Lord Shaftesbury says: “I have ever believed in a happy future for animals. I can not say or conjecture how or where, but sure I am that the love so manifested, by dogs especially, is an emanation from the Divine essence, and as such it can, or rather it will, never be extinguished.”
Frances Power Cobbe wrote: “I entirely believe in a higher existence hereafter, both for myself and for those whose less happy lives on earth entitle them far more to expect it, from eternal love and justice.”
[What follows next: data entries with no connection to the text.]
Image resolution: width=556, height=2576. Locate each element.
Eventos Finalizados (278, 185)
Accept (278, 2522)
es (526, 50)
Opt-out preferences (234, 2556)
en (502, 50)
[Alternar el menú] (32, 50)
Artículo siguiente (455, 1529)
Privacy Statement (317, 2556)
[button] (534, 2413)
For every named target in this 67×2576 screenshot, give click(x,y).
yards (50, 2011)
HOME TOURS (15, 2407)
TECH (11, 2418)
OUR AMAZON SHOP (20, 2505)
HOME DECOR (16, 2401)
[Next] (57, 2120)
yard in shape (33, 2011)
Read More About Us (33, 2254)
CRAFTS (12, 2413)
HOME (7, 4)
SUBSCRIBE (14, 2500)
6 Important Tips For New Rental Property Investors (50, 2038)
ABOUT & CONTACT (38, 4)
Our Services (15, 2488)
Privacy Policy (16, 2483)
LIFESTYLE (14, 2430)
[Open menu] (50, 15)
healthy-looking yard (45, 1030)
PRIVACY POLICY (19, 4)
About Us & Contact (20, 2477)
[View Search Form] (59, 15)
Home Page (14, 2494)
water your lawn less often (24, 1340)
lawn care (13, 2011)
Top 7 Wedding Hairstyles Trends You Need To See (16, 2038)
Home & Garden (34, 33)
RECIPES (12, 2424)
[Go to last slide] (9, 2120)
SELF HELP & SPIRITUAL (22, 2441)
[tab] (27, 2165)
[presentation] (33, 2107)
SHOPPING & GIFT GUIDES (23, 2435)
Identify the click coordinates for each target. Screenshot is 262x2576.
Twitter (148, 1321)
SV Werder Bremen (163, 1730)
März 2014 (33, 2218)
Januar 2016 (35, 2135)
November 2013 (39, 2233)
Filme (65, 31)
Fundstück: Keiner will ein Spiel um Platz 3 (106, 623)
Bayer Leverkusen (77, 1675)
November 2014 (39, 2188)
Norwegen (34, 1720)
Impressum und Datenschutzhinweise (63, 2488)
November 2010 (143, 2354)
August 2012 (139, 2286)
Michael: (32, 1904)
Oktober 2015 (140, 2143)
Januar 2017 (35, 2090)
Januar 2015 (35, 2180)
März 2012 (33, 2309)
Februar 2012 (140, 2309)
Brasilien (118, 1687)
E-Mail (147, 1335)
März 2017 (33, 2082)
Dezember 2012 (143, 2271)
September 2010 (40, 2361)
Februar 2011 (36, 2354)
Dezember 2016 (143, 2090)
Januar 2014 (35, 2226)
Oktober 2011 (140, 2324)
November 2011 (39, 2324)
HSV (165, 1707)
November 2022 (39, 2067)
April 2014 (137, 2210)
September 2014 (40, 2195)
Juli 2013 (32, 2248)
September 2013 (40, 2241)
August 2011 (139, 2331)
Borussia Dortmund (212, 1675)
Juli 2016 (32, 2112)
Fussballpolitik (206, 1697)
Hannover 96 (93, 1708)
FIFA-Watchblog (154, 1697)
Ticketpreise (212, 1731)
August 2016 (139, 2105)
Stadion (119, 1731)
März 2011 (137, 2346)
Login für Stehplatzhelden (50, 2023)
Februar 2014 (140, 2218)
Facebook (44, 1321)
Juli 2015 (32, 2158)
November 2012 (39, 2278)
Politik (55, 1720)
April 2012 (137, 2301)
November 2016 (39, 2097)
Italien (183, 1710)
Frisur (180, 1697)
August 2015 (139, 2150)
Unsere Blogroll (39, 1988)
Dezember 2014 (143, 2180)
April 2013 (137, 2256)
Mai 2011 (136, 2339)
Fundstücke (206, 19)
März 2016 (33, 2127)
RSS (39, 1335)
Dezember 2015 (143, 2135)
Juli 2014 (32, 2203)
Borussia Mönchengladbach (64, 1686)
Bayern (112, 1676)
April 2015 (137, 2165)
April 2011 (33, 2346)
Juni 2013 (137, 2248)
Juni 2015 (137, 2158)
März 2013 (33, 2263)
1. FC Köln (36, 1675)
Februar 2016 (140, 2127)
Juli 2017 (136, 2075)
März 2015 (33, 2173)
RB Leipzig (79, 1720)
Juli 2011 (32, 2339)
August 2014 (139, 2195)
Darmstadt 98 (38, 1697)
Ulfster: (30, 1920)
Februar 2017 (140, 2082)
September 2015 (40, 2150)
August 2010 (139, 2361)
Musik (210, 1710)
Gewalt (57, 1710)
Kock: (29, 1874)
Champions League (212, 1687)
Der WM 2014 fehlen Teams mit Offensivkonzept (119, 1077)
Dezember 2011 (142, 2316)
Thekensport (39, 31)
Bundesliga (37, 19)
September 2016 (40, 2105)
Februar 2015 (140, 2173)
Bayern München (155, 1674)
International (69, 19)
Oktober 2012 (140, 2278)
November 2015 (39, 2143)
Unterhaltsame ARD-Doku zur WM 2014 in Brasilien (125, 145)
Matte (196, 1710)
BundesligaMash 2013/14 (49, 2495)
Mr. Somerville said: “The dear animals I believe we shall meet. They suffer so often here they must live again! Pain seems a poor proof of immortality, but it is used by theologians, and we find many great souls who believe and hope that animals may also have another life. Agassiz believed in this firmly. Bishop Butler saw no reason why the latent powers and capacities of the lower animals should not be developed in the future, and in his Analogy of Religion he endeavoured to carry out this train of thought, and to show that the lower animals do possess those mental and moral characteristics which we admit in ourselves to belong to the immortal spirit and not to the perishable body.”
The Rev. J. G. Wood has written a most interesting book on Man and Beast: Here and Hereafter, with the especial aim of proving the immortality of the brute creation, showing that they share with man the attributes of reason, language, memory, a sense of moral responsibility, unselfishness, and love, all of which belong to the spirit and not to the body.